> **Problem description**:
Rewrite every line between the lines holding "The width and height of the screenshot is (1200, 707)." and "point(19,60)", inclusive, keeping each item's text unchanged except that the coordinates given as answers are multiplied by 1.05 and rounded to whole numbers, halves up. Leave the pictures out.

> **Excerpted data**:
* START *
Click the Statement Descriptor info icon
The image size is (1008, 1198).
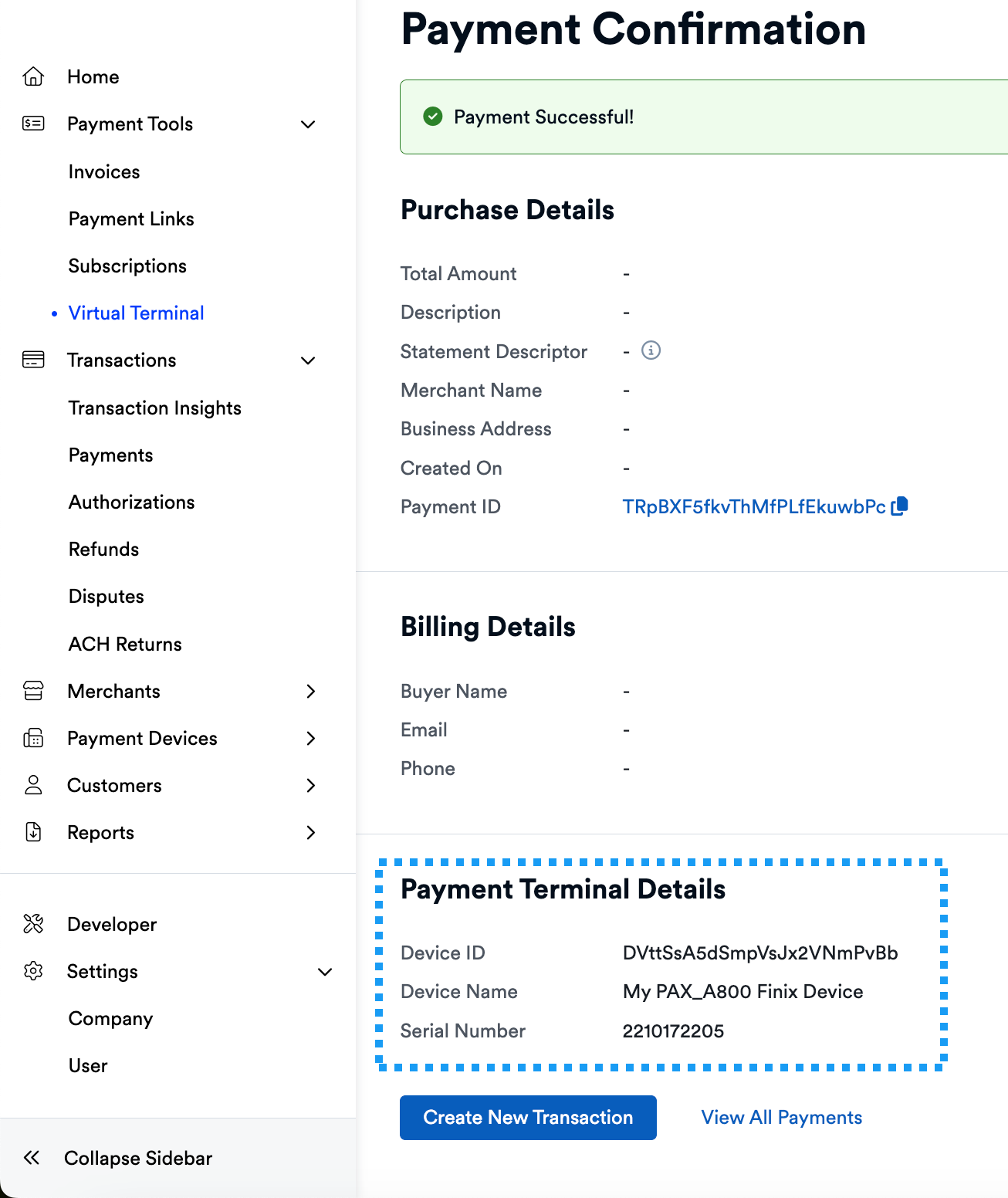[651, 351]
* END *
* START *
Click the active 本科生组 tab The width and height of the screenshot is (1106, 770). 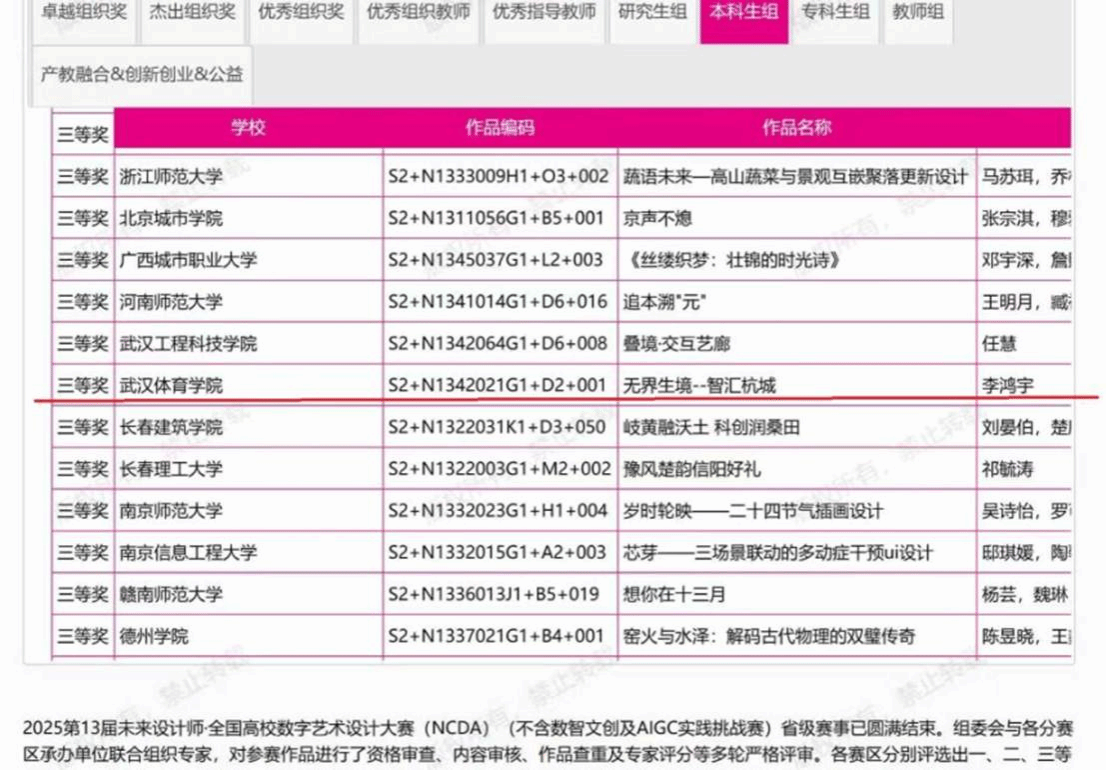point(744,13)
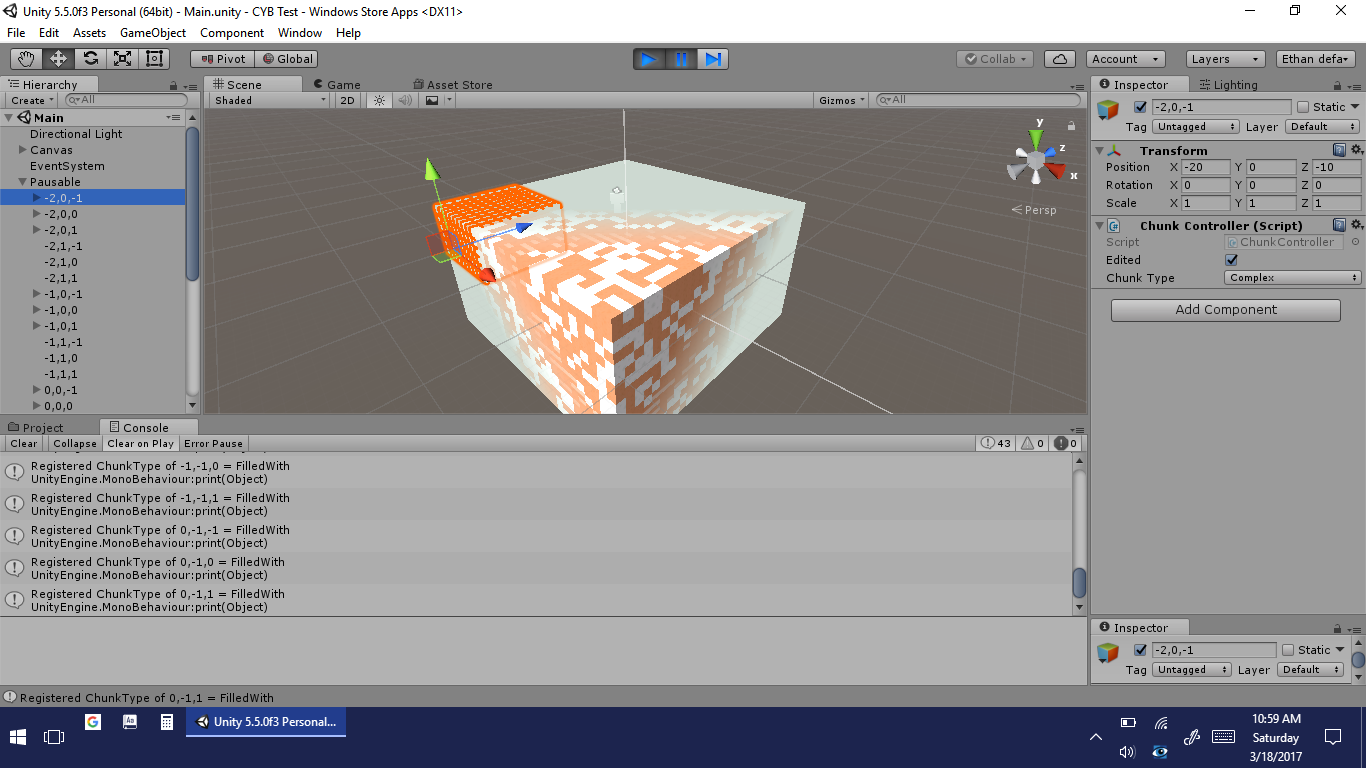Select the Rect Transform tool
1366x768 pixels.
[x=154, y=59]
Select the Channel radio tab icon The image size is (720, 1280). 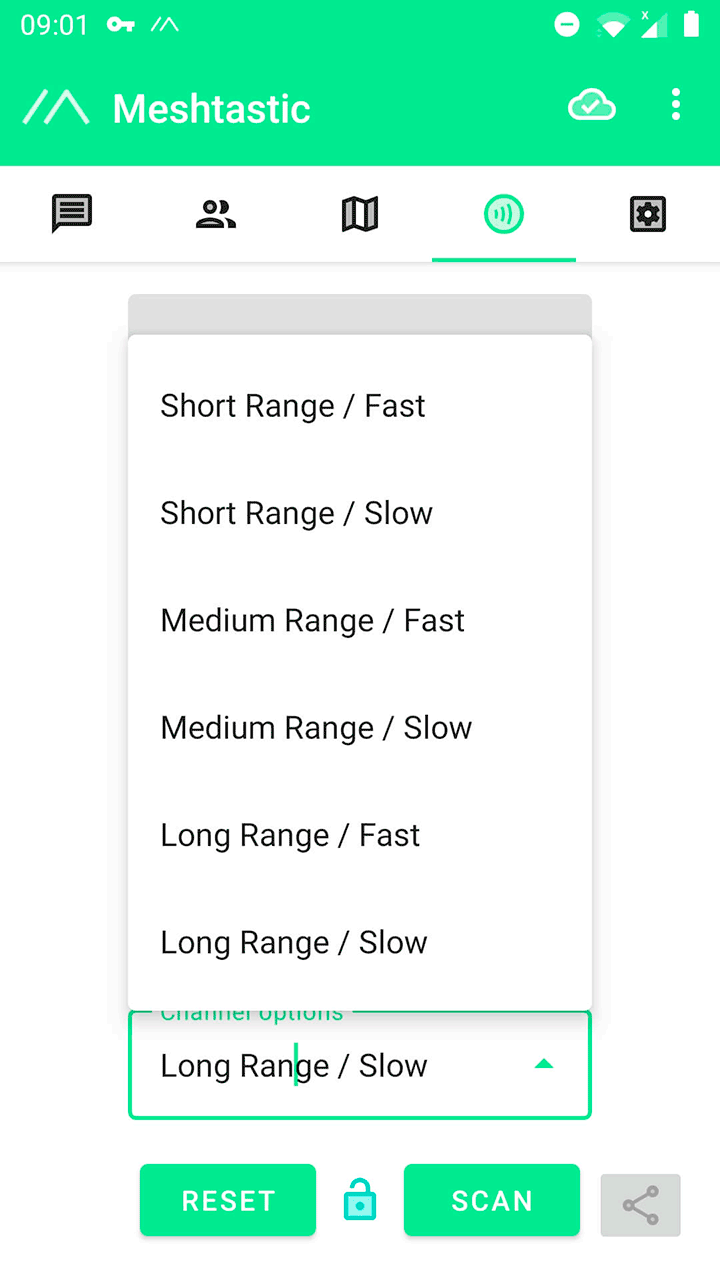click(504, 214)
* END *
* START *
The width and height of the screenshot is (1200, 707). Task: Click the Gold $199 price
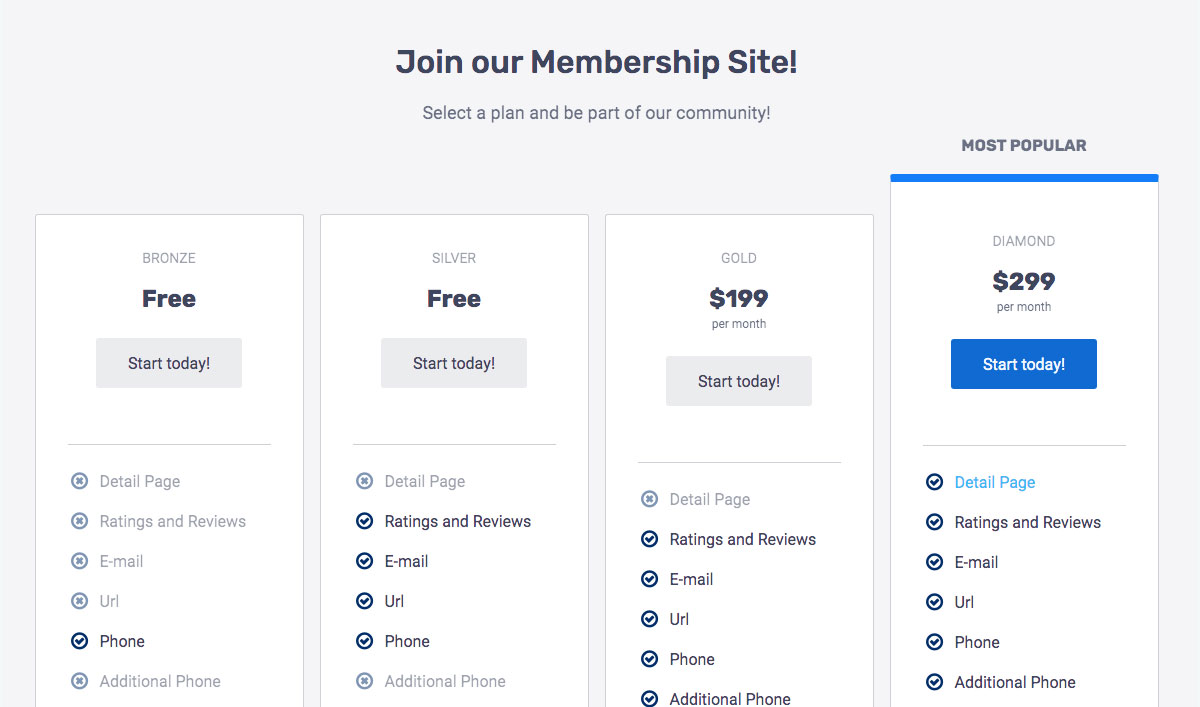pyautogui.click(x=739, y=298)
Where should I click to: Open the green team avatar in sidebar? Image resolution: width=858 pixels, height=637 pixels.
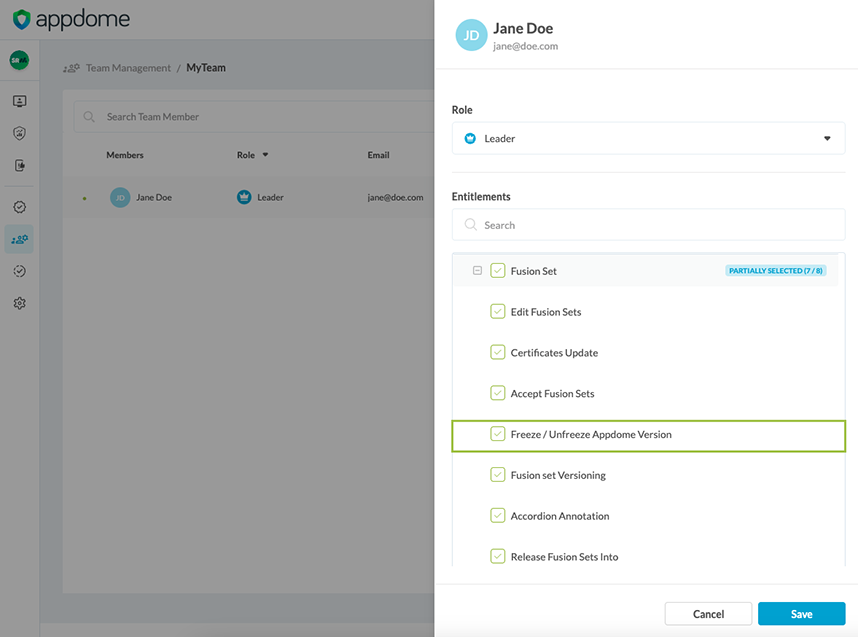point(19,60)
* END *
> **Solution**:
The width and height of the screenshot is (1200, 707). Task: Click the Gold $199 price
pyautogui.click(x=776, y=313)
Where should I click to: Open the green team avatar in sidebar? Image resolution: width=858 pixels, height=637 pixels.
point(20,63)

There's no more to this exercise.